Source:
■ ■ ■ ■
This is someone's livelihood and it's best to proceed with caution and with clear process. That's where unions -- and negotiated collective agreements -- can be a real benefit to an employer, as well as offering real protection to workers.
This issue has come to media attention recently concerning the case of Edmontonian Maia Soukonnik, who was killed by her mentally disturbed adult son in 2008. She had called 911, but the call was lost and the dispatcher may not have followed up. The dispatcher was dismissed and the Edmonton Police Association has filed a grievance against the dismissal. The issue will now go to an arbitration panel.
Any potential job dismissal will likely have boss and worker on edge, acting and reacting emotionally, with feelings sometimes overwhelming logic.
A case with tragic overtones such as this one is a perfect example and will also include outside observers and the public in those sentiments.
This is exactly why unions and employers work so hard to craft precise and clear terms, agreed upon by both sides at a time when heads are clear and emotions are calm. These policies act as a map through a minefield that allows the correct decision to be made.
■ ■ ■ ■
Extracted records:
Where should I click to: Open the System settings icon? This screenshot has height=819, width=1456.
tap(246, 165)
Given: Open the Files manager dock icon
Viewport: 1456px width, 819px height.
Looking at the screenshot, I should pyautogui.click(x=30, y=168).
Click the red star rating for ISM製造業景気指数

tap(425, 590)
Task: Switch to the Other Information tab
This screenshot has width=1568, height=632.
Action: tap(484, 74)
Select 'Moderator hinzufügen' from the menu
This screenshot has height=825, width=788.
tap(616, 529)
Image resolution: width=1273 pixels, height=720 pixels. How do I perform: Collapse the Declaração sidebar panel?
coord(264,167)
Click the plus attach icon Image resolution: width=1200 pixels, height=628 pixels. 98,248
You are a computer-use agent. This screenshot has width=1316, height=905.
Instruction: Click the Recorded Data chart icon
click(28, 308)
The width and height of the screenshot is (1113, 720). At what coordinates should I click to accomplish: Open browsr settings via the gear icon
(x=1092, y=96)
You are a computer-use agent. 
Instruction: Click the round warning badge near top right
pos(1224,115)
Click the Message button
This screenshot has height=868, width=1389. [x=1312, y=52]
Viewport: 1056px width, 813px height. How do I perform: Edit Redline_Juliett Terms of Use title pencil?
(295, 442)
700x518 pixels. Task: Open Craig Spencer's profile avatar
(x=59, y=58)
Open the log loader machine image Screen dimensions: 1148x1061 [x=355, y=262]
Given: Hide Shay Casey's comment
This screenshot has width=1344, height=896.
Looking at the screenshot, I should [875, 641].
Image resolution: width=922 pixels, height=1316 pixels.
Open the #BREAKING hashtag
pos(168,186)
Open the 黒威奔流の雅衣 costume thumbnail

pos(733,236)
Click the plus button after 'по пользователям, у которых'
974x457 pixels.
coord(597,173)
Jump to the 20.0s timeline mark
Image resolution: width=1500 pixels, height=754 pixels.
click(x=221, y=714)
■ ■ ■ ■
Tasks for this exercise:
1. Do the following statements agree with the passage on unions and job dismissals? Answer yes or no for each, and quote the words from the passage that decide it.
(a) Maia Soukonnik was killed in 2008.
(b) The Edmonton Police Association accepted the dispatcher's dismissal.
(c) The issue will next be taken up by a court.
2. In the passage on unions and job dismissals, what are the policies agreed on by both sides compared to?

Solutions to the exercise:
1.
(a) Yes: "who was killed by her mentally disturbed adult son in 2008"
(b) No: "the Edmonton Police Association has filed a grievance against the dismissal"
(c) No: "The issue will now go to an arbitration panel."

2. A map through a minefield that allows the correct decision to be made.